La dernière chanson écrite pour l’album, L’homme ouragan, est la seule qui l’ait été à Nelson. «Je le sens dans le processus de création. J’ai choisi les mots. Je n’ai jamais été attachée aux rimes, j’écris plus intuitivement d’habitude. Mais celle-là, je l’ai beaucoup travaillée au niveau du texte. Avant, avec le travail, les études, les enfants, etc. j’avais moins de temps. Ici, à Nelson, j’ai fait de la place pour la musique et la création», explique-t-elle.

Des projets

Véronique Trudel se consacre maintenant à la promotion de son album. «Je suis chanceuse. Mes compétences acquises alors que j’étais agente de développement à Saint-Mathieu-d’Harricana me servent en ce moment, que ce soit dans la façon d’organiser mon travail ou comment rédiger des communiqués de presse. Je veux bien réussir cette partie-là. J’apprends à chaque étape», fait-elle valoir.

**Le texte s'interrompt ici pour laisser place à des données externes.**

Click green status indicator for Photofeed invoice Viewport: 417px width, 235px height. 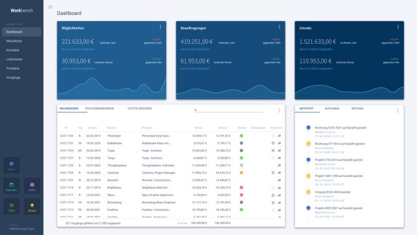point(242,136)
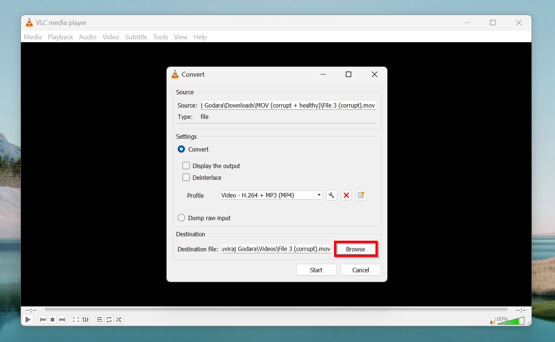Viewport: 555px width, 342px height.
Task: Click the Browse button for destination
Action: (x=355, y=249)
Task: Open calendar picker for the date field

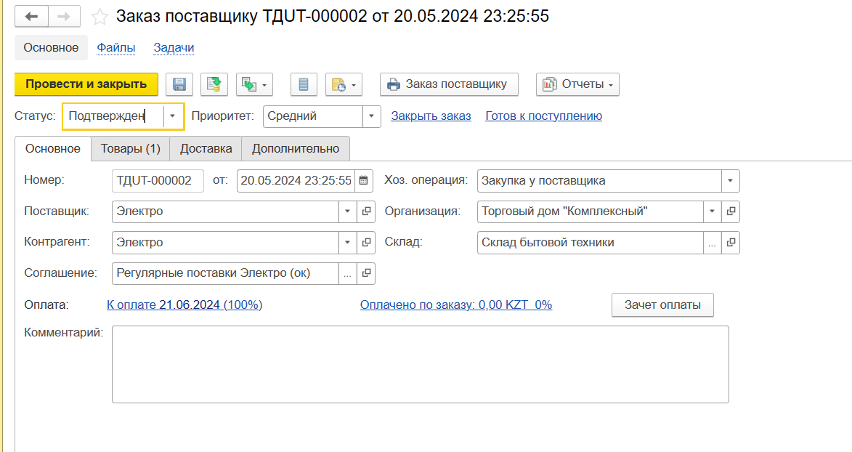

Par la suite, elle pourrait lancer une nouvelle chanson sur laquelle elle travaille. «J’ai plein de projets. J’aimerais faire de la médiation culturelle dans les écoles, écrire de la musique pour un théâtre de marionnette, une rhapsodie… de la musique de film. J’aimerais aussi collaborer avec d’autres, sortir de ce que je connais et continuer d’apprendre», conclut-elle.

 

Collaborations abitibiennes… et autres

Les racines abitibiennes de Véronique Trudel sont évidemment bien présentes, notamment au niveau de ses collaborations. Des prises de son ont été faites en 2018 à Rapide-Danseur avec Sébastien Greffard (basse, guitare électrique, Lap Steele). Son cousin Charles Trudel s’exécute au piano. La violoniste Amélie Lamontagne, originaire de Val-d’Or, participe aussi. Les autres collaborateurs sont Sophie Coderre (violoncelle) et D’Jef (clarinette, Boca Horn), alors que l’enregistrement a été complété au studio de Pasquale Caruana à Roxton Pond, en Montérégie, en décembre 2019. L’œuvre qui illustre la pochette a été réalisée par l’artiste-peintre Jennifer Hagel-McLorie, de Nelson, alors que le graphisme a été effectué par Francis Caron, de Rouyn-Noranda.